Lately, I’ve asked several writers what they think of submitting stories in these strange times. Don’t we all have better things to do, like trying to stay alive? But wouldn’t it help these zines to pay their contest fees so they have at least some money coming in? Shouldn’t we all be doing work that means something to us and keeps our hopes alive?

I don’t have any answers, and the writers I approached haven’t said a thing. They don’t know me and probably think I’m a hacker in a Russian server farm. So what I decided to do is wait until some editor somewhere replies to me – that will give proof through the night that our publishing industry is still there. Then I’ll hit the SEND button.

Take care of yourselves.

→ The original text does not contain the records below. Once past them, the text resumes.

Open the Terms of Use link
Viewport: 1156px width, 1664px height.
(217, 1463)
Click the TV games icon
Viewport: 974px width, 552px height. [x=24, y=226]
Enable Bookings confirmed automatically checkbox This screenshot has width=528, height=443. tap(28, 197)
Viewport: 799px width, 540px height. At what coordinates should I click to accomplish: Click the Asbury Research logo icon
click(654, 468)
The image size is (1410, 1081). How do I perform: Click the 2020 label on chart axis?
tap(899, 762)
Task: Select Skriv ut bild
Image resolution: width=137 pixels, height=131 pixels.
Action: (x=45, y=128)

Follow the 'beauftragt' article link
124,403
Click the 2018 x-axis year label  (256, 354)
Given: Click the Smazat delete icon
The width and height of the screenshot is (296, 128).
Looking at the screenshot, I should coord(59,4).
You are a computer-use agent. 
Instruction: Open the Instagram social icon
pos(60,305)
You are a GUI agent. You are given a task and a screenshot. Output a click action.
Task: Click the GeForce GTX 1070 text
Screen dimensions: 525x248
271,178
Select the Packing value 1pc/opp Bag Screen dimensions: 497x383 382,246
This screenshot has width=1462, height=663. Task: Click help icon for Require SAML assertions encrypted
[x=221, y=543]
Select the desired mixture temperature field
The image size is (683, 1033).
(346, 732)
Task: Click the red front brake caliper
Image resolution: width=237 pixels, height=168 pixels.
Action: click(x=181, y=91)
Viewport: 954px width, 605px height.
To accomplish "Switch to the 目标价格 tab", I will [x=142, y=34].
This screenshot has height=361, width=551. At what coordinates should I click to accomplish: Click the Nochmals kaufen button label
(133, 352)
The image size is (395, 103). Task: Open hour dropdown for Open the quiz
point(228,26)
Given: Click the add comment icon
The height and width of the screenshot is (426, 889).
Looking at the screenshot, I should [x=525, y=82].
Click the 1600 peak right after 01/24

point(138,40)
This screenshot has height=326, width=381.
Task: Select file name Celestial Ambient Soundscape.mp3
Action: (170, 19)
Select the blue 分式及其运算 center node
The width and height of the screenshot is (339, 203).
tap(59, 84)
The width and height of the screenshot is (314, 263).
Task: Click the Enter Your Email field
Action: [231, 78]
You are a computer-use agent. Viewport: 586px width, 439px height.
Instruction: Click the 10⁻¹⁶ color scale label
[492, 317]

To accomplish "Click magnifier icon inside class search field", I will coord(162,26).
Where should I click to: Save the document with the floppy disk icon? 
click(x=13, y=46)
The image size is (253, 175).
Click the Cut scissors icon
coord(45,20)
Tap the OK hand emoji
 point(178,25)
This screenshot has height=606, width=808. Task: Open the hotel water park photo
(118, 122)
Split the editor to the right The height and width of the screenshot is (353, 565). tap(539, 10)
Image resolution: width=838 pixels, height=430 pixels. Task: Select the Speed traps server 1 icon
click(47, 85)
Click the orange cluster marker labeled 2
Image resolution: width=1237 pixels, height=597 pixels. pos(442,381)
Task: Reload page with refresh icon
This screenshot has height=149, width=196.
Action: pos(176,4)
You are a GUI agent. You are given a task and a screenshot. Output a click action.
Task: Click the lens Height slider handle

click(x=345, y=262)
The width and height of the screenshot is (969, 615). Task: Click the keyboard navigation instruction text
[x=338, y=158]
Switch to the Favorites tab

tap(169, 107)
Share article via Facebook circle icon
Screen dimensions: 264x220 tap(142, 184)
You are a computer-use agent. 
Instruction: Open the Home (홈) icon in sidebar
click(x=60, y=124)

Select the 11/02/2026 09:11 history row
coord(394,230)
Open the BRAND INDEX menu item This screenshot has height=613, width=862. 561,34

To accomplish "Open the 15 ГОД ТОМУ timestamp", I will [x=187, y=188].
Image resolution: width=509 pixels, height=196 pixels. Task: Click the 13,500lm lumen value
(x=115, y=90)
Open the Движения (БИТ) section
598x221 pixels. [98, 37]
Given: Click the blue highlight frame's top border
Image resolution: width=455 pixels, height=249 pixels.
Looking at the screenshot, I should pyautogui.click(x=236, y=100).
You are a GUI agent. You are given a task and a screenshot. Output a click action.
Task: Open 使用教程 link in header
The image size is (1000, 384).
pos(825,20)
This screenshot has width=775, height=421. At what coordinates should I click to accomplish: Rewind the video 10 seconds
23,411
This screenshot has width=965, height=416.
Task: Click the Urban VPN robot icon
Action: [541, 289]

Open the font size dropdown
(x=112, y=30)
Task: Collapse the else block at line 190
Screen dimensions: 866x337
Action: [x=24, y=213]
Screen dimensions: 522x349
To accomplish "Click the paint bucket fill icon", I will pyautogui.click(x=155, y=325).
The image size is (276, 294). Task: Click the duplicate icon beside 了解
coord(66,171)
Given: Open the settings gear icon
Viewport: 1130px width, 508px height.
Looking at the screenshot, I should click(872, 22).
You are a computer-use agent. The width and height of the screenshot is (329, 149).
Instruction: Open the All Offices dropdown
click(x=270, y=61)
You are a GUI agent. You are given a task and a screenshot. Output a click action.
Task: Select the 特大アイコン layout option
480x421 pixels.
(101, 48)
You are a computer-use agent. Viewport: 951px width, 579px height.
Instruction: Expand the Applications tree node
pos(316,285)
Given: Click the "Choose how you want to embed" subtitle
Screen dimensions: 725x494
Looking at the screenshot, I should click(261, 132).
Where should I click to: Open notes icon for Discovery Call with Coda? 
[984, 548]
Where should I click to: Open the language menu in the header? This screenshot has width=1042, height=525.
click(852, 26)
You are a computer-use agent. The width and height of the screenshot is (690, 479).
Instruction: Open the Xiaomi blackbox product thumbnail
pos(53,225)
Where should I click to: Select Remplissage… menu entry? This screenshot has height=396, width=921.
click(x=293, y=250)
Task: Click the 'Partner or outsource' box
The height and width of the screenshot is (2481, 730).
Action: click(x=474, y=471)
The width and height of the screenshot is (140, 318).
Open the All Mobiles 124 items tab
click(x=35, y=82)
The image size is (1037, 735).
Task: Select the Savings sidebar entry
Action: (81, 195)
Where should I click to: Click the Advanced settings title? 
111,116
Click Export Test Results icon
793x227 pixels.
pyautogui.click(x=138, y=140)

Keep writing.

2 thoughts on “Days since last rejection: 16

  1. Jerry Kaufman says:

    I can easily imagine an on-line book festival, with your keynote speech, panels, readings, sales room, non-profit “booths,” et al. Maybe even chat rooms for randomly meeting strangers. Similar to the upcoming Virtual ConZealand World SF Convention.

    • Good imagination, Jerry. But no random meetings….No heady anticipation as you walk into the venue….No free merch! Sad. McSweeney’s ran a piece last month about how to do your own virtual AWP, complete with how to flagellate yourself because someone you went to school with just signed multi-book and movie deals.

      I’ll be very curious to learn how Virtual ConZealand works out.